In most any other walk of life, when someone says you only did something for the money, it might not be considered a compliment.
But what coach Mark Farley and his program are doing each year, playing a Division I team for the money is highly commendable.
Last week the 2005 game against Iowa in Kinnick Stadium was finalized.
It will generate a school-record $325,000 for the athletics department and more than a few bumps and bruises for the football team. It will almost certainly generate a loss, too.
But it's all for the good of the family. None of that money will end up in the football budget.
Still, Farley isn't complaining — far from it.
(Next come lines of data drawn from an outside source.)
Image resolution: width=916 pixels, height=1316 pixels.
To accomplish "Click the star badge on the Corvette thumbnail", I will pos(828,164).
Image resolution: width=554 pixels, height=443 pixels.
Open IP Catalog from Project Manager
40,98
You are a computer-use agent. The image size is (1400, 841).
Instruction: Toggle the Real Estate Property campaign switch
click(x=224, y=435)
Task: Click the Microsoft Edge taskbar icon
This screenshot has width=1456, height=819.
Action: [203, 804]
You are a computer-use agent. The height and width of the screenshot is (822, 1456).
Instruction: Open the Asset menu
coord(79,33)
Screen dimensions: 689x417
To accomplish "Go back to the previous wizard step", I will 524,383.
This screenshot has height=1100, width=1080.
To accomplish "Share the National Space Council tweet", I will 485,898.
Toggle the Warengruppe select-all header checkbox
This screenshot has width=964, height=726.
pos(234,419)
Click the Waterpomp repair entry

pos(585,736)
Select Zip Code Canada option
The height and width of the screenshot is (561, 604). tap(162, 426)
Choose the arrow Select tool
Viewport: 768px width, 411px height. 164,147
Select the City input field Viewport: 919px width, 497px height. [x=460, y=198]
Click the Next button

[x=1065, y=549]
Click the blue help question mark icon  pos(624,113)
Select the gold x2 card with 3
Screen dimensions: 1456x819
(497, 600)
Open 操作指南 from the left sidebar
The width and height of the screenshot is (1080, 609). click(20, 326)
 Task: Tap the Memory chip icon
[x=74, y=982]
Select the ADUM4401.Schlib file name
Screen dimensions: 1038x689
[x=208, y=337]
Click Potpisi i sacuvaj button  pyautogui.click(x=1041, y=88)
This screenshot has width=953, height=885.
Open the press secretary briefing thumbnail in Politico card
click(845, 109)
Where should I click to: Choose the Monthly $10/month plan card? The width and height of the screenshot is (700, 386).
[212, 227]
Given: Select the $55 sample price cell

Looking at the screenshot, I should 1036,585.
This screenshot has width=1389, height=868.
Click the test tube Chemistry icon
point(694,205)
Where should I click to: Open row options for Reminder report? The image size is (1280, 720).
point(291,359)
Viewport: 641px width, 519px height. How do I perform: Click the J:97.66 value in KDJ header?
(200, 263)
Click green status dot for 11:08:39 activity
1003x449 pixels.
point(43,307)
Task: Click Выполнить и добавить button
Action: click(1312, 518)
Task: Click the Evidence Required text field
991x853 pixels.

When he came back to run the program he loves he said, ‘Bring them on.'
The Panthers were playing teams like Eastern Michigan, Ohio and Boise State for relatively meager amounts.
He said the Panthers should be playing Big Ten and Big 12 schools for the big bucks, so long as it did not wreck the Panther program.
By the time UNI gets a check from Iowa for the 2005 game, the Panther football team will have played six Division I opponents for a total of $1.3 million.
In Pantherland, that's a lot of cash, about the same amount as is raised annually by the Athletic Club.
On the other hand, it is not as much as Kirk Ferentz makes in a year.
Without games like that, however, the cash-strapped Panthers athletics program might have a lot fewer programs and athletes right now.
The only thing that concerns Farley is that playing games like that could prevent his team from reaching its annual goal of making the NCAA Division I-AA playoffs.
"I think we have to be careful how we schedule the rest of the non-conference games," said the fourth-year coach.
"Financially, it is a game needed for the athletic department. Yet, from a football standpoint, we have to make sure we take care of our football program and keep the program moving forward."
Farley knows what it takes to make the playoffs every year.
"The magic number is 8-3, and every year our goal is to find a way to make it to the playoffs," he said. "We play in a league that right now has four teams in the Top 10. When you start weighing those issues the non-conference schedule becomes pretty critical in managing an 8-3 season."
Farley won't say it, and might not even think it, but the Panther football team is playing to keep other programs alive.
Pure and simple, that is what the reality of the situation is.
What he and athletics director Rick Hartzell have to do is be sure to keep the damage to the football program to a minimum.
Hartzell has turned down bigger paydays in the past because the games were not good for the football program.
It's a fine line the program is walking. So far, so good on that front.